**EXTRACTO DEL DOCUMENTO**:
No es difícil advertir esta
lógica cultural en los diversos campos de la vida social, incluyendo un plano
político-económico: puesto que no hay decisión inocente, ampararse en un
supuesto no-saber (esto es, en una suerte de ignorancia primera con respecto a
las consecuencias de determinadas acciones) no deja de ser una forma de
desentendimiento. No es que no se sepa del monto de sufrimiento diseminado a
escala planetaria o de las masacres cometidas en nombre de valores como la
“libertad”, la “democracia” o la “justicia”. Lo que está en juego es una
auténtica indiferencia práctica, que implica y rebasa las conciencias
individuales.
La referencia permanente a una
supuesta “falta de alternativas” tiene como finalidad la justificación de lo
injustificable: el abatimiento colectivo, la concentración de poder, la
marginación sistémica, la destrucción de nuestro hábitat... En esa máquina
están enganchados, sin dudas, no sólo sujetos políticos y empresariales, sino
también economistas, agentes financieros, sindicales y clericales, así como un
ejército de profesionales de lo más diverso (desde periodistas y abogados hasta
profesores y jueces). Son partícipes necesarios de la ingeniería social
del expolio.
Por más declaraciones en sentido
contrario que hagan, son conscientes de
lo que están haciendo: la explotación no es un efecto indeseado, la plusvalía
no es un error de cálculo, la pobreza y marginalidad no son efectos residuales
de un pasado premoderno, el desempleo no es un accidente coyuntural, la
distribución desigual de los ingresos y la propiedad no es un asunto de méritos
individuales, el sistema tributario regresivo no es un producto del azar, el
neocolonialismo belicista no es una necesidad de la paz ni la represión un
espontáneo exceso policial, la
destrucción del proyecto de estado de bienestar no es una consecuencia
secundaria indeseada ni la criminalización de los movimientos sociales
disidentes un imprevisto. Son mandatos explícitos de nuestros amos sin
rostro.

**REQUISITO A**: Enumera las profesiones que el texto sobre la indiferencia práctica menciona entre paréntesis como ejemplos del ejército de profesionales.
**REQUISITO B**: Prosigue el texto sobre la indiferencia práctica a partir de su última oración.

**LÍNEAS DE DATOS**:
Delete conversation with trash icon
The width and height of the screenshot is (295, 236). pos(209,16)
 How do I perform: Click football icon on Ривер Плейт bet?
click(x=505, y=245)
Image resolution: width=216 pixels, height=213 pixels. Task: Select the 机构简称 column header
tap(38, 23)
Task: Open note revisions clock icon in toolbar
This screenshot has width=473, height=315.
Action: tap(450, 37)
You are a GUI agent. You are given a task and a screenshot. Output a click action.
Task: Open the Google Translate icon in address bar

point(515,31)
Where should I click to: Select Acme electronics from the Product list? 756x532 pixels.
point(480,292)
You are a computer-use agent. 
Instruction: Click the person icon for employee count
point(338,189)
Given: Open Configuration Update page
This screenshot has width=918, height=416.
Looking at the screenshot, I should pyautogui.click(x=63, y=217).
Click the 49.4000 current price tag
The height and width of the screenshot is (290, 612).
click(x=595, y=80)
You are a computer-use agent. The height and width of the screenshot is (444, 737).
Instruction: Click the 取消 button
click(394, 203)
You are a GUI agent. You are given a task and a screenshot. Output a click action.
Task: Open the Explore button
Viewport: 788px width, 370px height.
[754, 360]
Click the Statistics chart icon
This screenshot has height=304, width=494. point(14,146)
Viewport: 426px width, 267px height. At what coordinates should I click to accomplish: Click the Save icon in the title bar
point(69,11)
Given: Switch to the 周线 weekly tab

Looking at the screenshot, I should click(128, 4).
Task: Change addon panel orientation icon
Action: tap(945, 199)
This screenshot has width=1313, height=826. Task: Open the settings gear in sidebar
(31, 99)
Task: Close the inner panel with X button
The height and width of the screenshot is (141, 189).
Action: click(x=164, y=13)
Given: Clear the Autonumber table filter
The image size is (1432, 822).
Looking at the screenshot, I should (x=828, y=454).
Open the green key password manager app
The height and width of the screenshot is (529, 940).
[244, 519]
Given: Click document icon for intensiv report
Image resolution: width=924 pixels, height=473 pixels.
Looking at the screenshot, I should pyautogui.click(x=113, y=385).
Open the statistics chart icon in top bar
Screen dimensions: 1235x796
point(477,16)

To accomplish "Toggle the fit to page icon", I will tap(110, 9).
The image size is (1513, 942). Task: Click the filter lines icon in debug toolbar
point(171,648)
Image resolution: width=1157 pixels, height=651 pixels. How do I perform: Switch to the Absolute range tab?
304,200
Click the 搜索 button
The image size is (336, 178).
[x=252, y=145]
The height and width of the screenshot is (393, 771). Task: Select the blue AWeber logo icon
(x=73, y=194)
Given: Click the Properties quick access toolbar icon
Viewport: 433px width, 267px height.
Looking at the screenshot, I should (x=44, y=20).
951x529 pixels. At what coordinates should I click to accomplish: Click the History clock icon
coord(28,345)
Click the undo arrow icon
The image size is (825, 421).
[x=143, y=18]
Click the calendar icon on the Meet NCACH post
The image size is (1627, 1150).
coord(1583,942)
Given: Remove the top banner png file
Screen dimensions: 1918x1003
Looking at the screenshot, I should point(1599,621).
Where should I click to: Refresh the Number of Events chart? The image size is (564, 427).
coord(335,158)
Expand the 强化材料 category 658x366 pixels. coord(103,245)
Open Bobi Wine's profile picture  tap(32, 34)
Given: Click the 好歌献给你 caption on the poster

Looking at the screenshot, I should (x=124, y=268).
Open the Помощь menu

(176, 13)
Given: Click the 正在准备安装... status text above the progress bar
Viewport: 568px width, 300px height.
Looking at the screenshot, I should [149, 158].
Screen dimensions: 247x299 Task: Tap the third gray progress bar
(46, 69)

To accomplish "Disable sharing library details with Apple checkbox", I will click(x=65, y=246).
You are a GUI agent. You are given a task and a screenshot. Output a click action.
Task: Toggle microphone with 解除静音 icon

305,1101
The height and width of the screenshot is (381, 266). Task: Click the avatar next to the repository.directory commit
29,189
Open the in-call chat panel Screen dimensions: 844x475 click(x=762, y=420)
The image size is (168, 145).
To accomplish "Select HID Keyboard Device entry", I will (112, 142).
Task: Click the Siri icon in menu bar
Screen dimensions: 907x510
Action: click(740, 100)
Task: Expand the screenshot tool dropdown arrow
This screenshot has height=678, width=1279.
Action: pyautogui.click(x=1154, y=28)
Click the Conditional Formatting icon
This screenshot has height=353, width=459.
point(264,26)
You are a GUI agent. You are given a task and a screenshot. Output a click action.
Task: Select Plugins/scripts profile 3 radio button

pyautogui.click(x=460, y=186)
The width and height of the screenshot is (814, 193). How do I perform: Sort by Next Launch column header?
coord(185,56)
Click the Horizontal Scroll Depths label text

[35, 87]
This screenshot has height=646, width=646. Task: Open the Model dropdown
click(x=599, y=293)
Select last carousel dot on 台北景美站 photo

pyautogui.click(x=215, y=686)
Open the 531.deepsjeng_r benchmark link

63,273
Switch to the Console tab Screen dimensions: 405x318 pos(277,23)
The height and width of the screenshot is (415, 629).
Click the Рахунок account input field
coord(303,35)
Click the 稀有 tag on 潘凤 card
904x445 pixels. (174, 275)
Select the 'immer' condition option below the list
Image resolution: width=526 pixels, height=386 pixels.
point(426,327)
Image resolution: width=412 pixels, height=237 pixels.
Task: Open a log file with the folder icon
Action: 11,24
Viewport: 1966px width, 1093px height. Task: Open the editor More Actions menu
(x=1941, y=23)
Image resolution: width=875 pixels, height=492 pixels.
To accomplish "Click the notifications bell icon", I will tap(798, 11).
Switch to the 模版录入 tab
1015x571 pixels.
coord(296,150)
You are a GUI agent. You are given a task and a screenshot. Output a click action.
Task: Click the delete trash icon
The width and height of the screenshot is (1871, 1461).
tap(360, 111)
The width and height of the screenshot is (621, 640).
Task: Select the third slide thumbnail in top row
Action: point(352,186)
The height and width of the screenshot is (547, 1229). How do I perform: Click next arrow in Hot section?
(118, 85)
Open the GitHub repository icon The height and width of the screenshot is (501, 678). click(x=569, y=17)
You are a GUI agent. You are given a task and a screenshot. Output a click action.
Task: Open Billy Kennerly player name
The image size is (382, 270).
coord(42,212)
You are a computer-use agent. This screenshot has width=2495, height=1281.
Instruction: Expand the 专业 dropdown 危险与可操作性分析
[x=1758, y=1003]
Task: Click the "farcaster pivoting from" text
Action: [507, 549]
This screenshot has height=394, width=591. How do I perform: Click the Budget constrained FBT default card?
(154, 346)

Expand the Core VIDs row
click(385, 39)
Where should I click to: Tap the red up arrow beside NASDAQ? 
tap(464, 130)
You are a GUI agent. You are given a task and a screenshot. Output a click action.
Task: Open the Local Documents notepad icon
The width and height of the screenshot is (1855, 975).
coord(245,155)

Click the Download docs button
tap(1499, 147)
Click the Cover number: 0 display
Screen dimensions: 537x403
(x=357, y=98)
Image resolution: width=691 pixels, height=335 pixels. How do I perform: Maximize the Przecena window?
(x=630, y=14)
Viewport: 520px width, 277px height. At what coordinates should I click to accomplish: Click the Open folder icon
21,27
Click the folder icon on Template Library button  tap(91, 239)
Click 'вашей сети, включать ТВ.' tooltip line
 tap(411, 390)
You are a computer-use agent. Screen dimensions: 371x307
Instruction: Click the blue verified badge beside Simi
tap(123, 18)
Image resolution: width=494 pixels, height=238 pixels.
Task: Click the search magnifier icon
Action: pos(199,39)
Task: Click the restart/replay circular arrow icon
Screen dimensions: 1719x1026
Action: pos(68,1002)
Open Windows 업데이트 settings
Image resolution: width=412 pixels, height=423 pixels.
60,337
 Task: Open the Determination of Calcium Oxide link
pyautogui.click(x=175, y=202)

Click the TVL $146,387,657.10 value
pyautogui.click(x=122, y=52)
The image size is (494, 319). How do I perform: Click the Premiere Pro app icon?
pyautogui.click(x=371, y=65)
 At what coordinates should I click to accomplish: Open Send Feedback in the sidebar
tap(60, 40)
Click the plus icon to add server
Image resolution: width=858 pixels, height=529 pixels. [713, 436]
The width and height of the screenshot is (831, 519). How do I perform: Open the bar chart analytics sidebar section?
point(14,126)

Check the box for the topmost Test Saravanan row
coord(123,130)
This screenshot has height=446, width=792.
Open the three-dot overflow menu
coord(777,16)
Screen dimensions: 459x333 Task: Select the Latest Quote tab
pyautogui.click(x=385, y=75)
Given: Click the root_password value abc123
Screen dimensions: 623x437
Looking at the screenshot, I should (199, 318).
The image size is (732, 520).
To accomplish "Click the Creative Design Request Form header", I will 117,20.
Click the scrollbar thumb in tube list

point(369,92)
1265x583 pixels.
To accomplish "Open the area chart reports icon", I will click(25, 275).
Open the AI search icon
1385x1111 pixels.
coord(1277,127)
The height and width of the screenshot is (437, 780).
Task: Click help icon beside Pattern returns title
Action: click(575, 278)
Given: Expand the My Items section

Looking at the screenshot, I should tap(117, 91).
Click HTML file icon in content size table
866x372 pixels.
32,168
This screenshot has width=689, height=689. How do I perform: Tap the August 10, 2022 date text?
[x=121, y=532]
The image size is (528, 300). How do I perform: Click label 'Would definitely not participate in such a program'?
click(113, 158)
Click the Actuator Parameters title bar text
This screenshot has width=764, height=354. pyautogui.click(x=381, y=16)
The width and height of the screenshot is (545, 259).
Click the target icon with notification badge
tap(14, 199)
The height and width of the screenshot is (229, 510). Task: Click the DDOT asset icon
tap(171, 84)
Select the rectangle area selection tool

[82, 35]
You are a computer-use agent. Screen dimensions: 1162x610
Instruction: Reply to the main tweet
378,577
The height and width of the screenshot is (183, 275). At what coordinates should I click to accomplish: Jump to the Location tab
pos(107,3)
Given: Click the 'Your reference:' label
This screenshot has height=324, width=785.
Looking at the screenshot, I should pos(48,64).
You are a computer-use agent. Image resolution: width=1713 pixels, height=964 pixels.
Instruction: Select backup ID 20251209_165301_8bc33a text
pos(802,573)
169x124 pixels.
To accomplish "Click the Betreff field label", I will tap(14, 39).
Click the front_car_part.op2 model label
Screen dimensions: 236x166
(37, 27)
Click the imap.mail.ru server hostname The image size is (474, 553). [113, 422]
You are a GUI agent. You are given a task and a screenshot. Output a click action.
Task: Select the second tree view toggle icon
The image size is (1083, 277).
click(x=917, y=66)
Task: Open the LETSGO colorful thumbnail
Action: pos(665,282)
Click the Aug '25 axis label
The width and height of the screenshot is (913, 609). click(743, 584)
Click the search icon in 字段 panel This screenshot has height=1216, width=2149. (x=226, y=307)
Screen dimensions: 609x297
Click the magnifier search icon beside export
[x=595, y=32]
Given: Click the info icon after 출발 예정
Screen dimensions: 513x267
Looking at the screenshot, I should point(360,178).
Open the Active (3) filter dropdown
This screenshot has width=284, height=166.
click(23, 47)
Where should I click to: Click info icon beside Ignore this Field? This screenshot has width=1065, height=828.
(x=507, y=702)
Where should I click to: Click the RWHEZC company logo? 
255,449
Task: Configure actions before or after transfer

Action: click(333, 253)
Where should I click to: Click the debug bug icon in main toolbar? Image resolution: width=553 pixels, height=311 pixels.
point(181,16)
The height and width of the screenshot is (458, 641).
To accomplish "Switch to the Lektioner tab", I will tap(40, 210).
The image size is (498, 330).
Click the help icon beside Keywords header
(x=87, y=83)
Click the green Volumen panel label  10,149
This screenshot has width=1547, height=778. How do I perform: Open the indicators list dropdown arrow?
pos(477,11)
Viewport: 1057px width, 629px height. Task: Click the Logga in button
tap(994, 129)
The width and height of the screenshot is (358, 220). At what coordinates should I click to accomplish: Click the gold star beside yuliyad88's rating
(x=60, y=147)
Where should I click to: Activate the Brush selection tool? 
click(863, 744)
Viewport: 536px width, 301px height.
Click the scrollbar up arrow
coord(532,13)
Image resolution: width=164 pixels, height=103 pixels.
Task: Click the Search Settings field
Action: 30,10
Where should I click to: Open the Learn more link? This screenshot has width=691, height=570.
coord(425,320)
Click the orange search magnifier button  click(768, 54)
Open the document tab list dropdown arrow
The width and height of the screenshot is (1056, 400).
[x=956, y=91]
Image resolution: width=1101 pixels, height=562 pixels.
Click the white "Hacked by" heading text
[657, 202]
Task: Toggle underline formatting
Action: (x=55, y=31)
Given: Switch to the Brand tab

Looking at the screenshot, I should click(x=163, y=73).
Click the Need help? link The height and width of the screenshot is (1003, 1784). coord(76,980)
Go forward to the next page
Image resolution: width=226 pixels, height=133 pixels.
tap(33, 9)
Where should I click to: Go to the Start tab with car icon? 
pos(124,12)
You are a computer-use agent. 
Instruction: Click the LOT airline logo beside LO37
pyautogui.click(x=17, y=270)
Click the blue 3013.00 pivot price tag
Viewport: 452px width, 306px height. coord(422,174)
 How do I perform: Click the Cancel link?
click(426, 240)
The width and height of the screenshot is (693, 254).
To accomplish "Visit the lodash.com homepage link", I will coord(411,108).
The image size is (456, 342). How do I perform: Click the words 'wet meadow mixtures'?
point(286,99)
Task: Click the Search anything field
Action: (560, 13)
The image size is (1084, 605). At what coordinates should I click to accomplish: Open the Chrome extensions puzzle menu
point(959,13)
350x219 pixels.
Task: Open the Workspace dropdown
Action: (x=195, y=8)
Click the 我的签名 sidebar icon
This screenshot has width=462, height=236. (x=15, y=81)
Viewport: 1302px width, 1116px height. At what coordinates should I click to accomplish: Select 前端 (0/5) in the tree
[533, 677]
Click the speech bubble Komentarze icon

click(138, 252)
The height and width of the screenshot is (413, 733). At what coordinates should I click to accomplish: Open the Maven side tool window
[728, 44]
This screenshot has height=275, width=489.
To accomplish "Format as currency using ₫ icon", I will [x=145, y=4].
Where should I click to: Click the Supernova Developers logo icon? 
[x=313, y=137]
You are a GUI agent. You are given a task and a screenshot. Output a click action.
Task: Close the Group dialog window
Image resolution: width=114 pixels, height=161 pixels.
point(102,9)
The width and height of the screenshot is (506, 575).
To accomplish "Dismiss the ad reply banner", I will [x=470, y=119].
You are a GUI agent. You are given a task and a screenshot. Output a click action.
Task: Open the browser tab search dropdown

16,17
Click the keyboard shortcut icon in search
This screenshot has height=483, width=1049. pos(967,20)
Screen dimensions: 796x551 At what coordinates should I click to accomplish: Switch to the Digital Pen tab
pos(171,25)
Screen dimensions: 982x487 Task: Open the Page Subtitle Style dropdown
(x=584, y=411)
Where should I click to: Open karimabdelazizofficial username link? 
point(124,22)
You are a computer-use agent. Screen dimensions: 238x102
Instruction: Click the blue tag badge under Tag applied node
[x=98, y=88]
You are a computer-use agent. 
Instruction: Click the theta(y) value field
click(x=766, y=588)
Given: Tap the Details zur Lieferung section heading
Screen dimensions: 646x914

**RESULTADO A**: periodistas, abogados, profesores, jueces

**RESULTADO B**:
(1) Weber, Max (1999): La
ética protestante, Albor, Madrid, pp.
31 y ss.
2) “Desde que la filosofía, sólo de forma hipócrita, es
capaz de vivir lo que dice, le corresponde a la insolencia decir lo que se
vive. En una cultura en la que los idealismos endurecidos convierten las
mentiras en «formas de vida», el proceso de verdad depende de si hay personas
que sean suficientemente agresivas y libres («desvergonzadas») para decir la
verdad. (…) (Y cuando los poderosos, por su parte, empiezan a pensar quínicamente;
cuando conocen la verdad sobre sí mismos y, a pesar de ello, «continúan»
obrando de igual manera, entonces completan de una manera perfecta la
definición moderna de cinismo” (Sloterdijk,
Peter (2003): Crítica de la razón cínica,
Siruela, España: 177).
(3) He desarrollado esta cuestión en “La economía política
del sacrificio (V): el signo de la catástrofe”, disponible en versión
electrónica en http://www.rebelion.org/noticia.php?id=158693.
(4) Weber, Max (1999): op.cit.,
p. 29.
(5)
En este contexto
argumentativo, no tenemos que asumir plenamente esa conexión histórica con una
religión determinada -que conduciría a unos debates eruditos diferentes- para
reconocer en este giro ético una de las claves centrales de la modernidad
capitalista.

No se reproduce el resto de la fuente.